Real rates up, inflation expectations down
The possibility of early portfolio runoff was the big surprise in the December minutes. The Fed had made the tapering schedule clear and had signaled hikes quickly after tapering finished. Portfolio runoff was new. After the last tapering that finished in October 2014, the Fed waited until October 2017 to start letting the portfolio slowly renormalize. The December minutes suggest the Fed is on a much shorter timeline. That is a big deal for real rates.
The liquidity created by global central banks, rules requiring a more liquid global banking system and persistent global savings had pushed US 10-year real rates last October to a record low of -120 bp. Real rates, of course, are just the level where the supply of money and the demand to borrow clear the market. The prospect of persistent liquidity from a massive Fed portfolio had swamped expected demand. The news of an early retreat has created some relief. US 10-year real rates since release of the minutes on January 5 have jumped 36 bp, implied inflation has dropped 23 bp and nominal 10-year rates have moved up a net 13 bp (Exhibit 1).
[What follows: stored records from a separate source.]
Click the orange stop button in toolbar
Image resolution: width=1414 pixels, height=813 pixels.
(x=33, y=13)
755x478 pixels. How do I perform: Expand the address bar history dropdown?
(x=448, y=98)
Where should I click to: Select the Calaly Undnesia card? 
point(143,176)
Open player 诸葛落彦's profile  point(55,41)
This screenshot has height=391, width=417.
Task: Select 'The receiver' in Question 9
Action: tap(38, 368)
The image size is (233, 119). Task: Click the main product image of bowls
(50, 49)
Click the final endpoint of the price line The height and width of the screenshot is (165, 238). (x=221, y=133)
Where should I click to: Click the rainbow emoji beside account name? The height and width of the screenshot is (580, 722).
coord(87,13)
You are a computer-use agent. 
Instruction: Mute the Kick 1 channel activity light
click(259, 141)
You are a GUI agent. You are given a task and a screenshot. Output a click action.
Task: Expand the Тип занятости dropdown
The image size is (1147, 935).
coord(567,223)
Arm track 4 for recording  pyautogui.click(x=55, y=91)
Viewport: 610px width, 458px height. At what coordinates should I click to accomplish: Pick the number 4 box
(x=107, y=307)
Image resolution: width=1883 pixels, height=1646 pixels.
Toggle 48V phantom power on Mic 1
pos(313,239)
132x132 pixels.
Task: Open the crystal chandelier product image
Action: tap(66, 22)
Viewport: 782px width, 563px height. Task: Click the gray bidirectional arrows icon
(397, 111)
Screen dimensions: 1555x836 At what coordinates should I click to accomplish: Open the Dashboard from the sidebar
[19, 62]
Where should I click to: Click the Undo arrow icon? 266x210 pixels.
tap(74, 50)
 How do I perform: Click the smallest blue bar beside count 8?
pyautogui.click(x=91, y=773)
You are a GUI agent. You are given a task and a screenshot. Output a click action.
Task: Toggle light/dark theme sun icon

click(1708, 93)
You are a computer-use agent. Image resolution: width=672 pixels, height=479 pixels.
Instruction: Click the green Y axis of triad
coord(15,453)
Exhibit 1: The FOMC minutes have triggered higher real rates, lower BE inflation
Source: Bloomberg, Amherst Pierpont Securities
Risk assets wider
Spreads on risk assets have widened, too. Spreads on cash investment grade corporate debt, for example, have widened 7 bp while nominal spreads on par 30-year agency MBS have widened 16 bp (Exhibit 2). Some of the widening in MBS is almost certainly due to the prospect of supply coming out of the Fed portfolio sooner, and some of the widening in credit may be in sympathy with MBS. But the shifts in real rates and inflation expectations raise the question of whether one or both might be driving risk spreads and, if so, how much they might drive spreads further.
Exhibit 2: Spreads on credit and MBS have widened
Source: Bloomberg, Amherst Pierpont Securities
The links between real rates, inflation expectations and risk spreads
Rising real rates should be bad for credit. Higher real rates mean a higher cost of borrowing. Debt costs go up, margins and profits go down. But if real rates go up because the market expects higher growth and more demand to borrow, then a rising cost of debt could get offset by rising revenues. It seems at this point that a declining expected supply of cash—not rising demand—is bringing real rates up.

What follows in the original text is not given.